[START OF DOCUMENT EXCERPT]
You did what to your…excuse me?!


This last weekend was pretty damn fun. Aside from the self-inflicted pain of something I can’t describe (but I can say ‘don’t do this at home’), it was almost perfect. Here’s how shit went down.

On Friday, I had to sit and play uno with super scary super old people. I don’t know if I’ve filled  you in or not, but I have this fear of old people. Not all old people, of course, I’ll still help the little old lady cross the street and all that fandango, but the fact is, if you can’t take care of yourself and/or you’re in a nursing home because of it, you kind of scare me. I have this fear of not being able to live for myself, which is where this fear of old people comes from.
[END OF DOCUMENT EXCERPT]
[START OF GIVEN MATERIAL]
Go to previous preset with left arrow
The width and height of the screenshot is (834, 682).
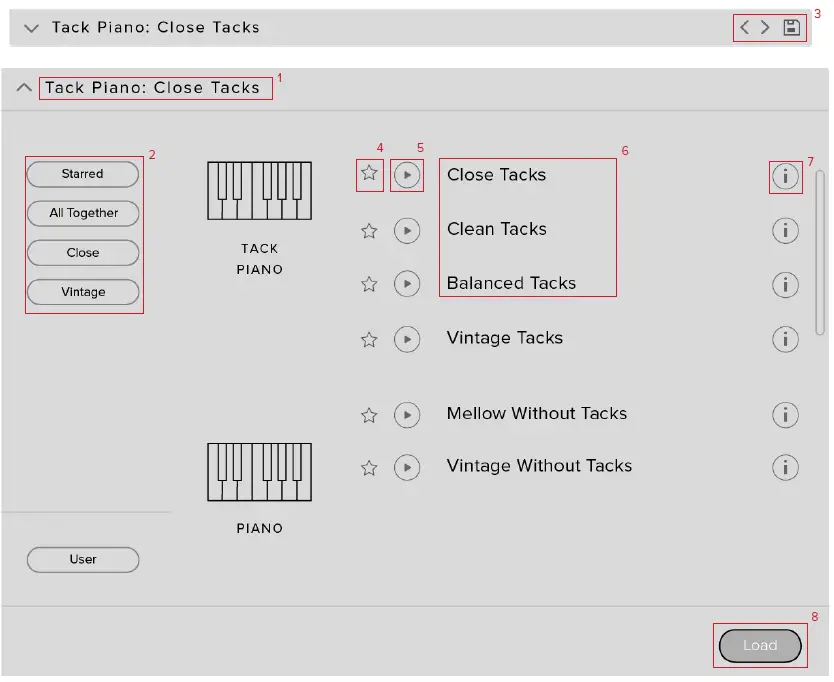[744, 28]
[END OF GIVEN MATERIAL]
Could you carry on the blog post about last weekend, the one above the listing, starting right after its final sentence?

### EXERCISE RESULT
Then, I went on an adventure with Kresha. I’m all about adventures. So, we get in the car with this woman I’ve never met, but who is apparently related to Kresha. And OH MY GOD, she was such a cool cat. We talked about everything from drugs to losing your virginity. She also fell in love with my voice, and wants to hire me as a DJ, for 200 a night. That’s crazy, guys. Just so crazy. We ended up spending the night at Kresha’s Grandma’s house, and there was this ridiculously good-looking man there, and this man was flirting with me death-metalcore (That’s emo-extremo-screamo hardcore), and then I found out this guy was…

13 years old.  Fuck.

Moving right along. Saturday brought running barefoot through pastures green, shooting sparrows (not me), and going back to my place. It was generally a great time. We then retreated to Carolin’s for another party, and then again retreated to my humble abode for some quality time with everyone. Meaning we all slept in the horse barn, and it was hella fun.

Sunnndaayyyy! Oh my god. The day I found religion. Here’s you going…wait…what? And here’s me going:

Go watch The Avengers.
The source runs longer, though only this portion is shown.